Bush has no reasonable successor to put in Hussein’s place, and, as with almost all the U.S.’s inglorious postwar interventions, the poor people of Iraq will certainly be left afterwards in their smoking, rat-infested ruins to cope. The U.S. has no more patience for long-term assistance and planning than it does for the long-term efforts at diplomacy and international cooperation that could readily maintain the status quo.

Of course, Mr. Bush has a very noisy cheering section in Mr. Sharon and Mr. Netanyahu and their American supporters. It really is not possible for America to damage and cripple Iraq enough to satisfy them.

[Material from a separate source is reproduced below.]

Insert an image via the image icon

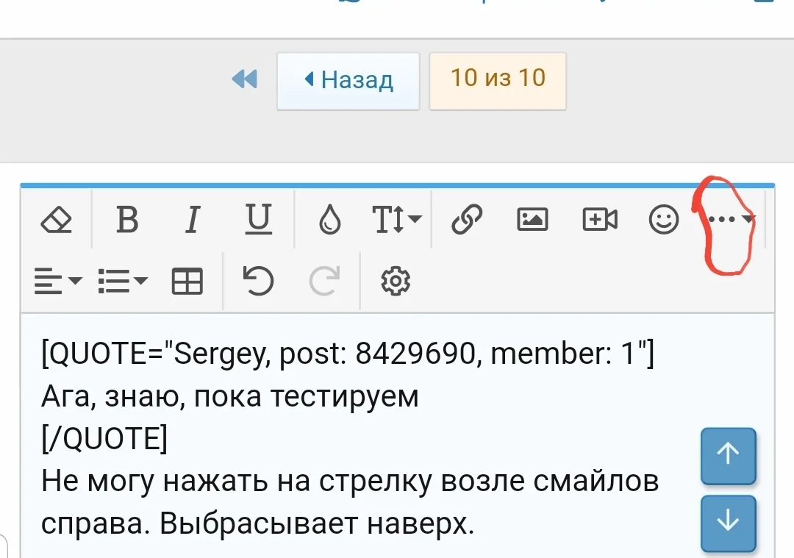point(532,218)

Were the policy summed up in concise and accurate terms, “Do you favor killing maybe another hundred thousand people (mostly civilians as is always the case in modern war) in order to get Iraq quickly off our diplomatic plate?” I wonder just how many Americans would continue supporting Bush? Of course, Mr. Bush’s teams of hacks and propagandists do not use such terms when addressing Americans, and all Mr. Bush’s words to them are charged with cheap emotions rather than facts.

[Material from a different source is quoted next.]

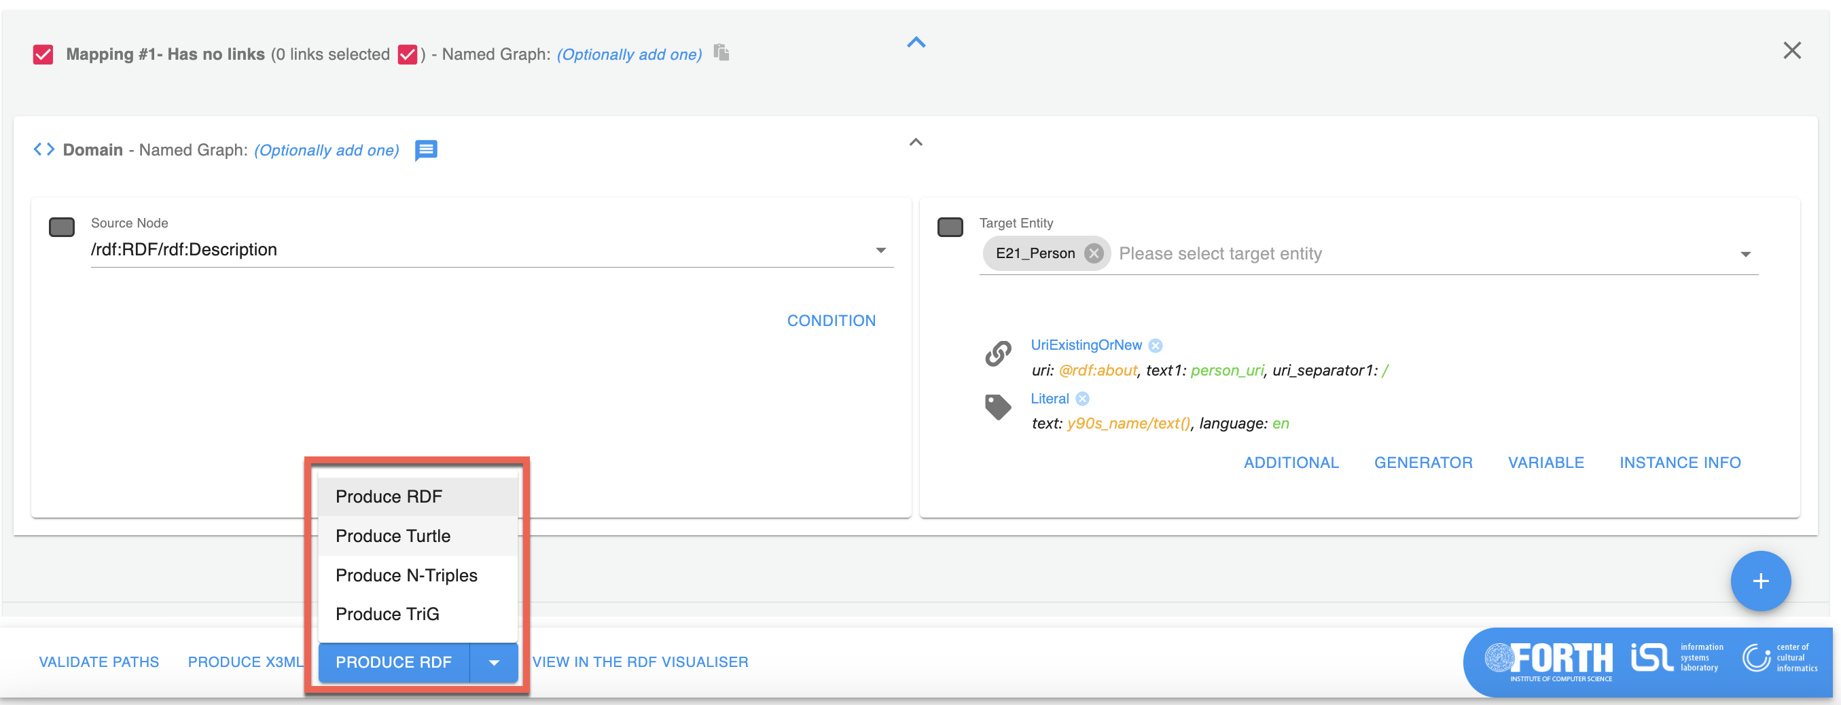Click the link icon beside UriExistingOrNew
1841x705 pixels.
[x=998, y=353]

But many of the world’s leaders have conspired to blunt Mr. Bush’s drive to war. We now hear from Mr. Bush an entirely different argument from what we heard not many months ago. The issue now is clearly weapons, not garbage about terror or evil or the need for democracy in the Middle East. But, of course, if the issue is truly weapons, an efficient inspection regime is all that is required, not a major war. In effect, Mr. Bush’s pathetic arguments have been turned diplomatically on their heads.

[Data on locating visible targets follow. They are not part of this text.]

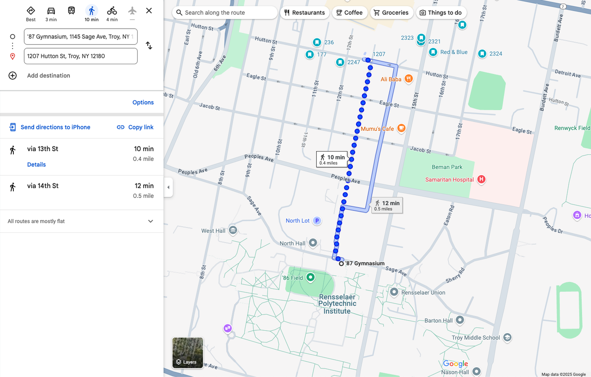Show Details for the 13th St route
Viewport: 591px width, 377px height.
[x=36, y=164]
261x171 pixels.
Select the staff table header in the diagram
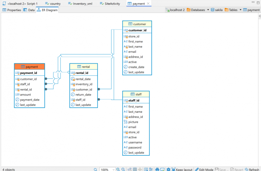136,94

This change is thanks to the brave efforts of some genuine statesman. Perhaps, it is most of all is owing to the heroic efforts of Mr. Blix and his team of U.N. inspectors. If Mr. Blix succeeds in stopping Bush’s rush to war, he will be one of the most deserving candidates for the Nobel peace prize on record.
The inspectors work against tremendous odds. Bush has pulled out all the stops in trying to browbeat, coax, or bribe others nations to support his goal. He has forgiven loans, dropped strictures, hinted at reprisals, and thrown around tons of money, and Mr. Blix has worked against a nasty White House campaign to harass and vilify him.

Of course, Bush’s attitudes are inextricably linked to the experience of his father. If you don’t think that such highly personal attitudes often play a role in history, you haven’t studied enough of it.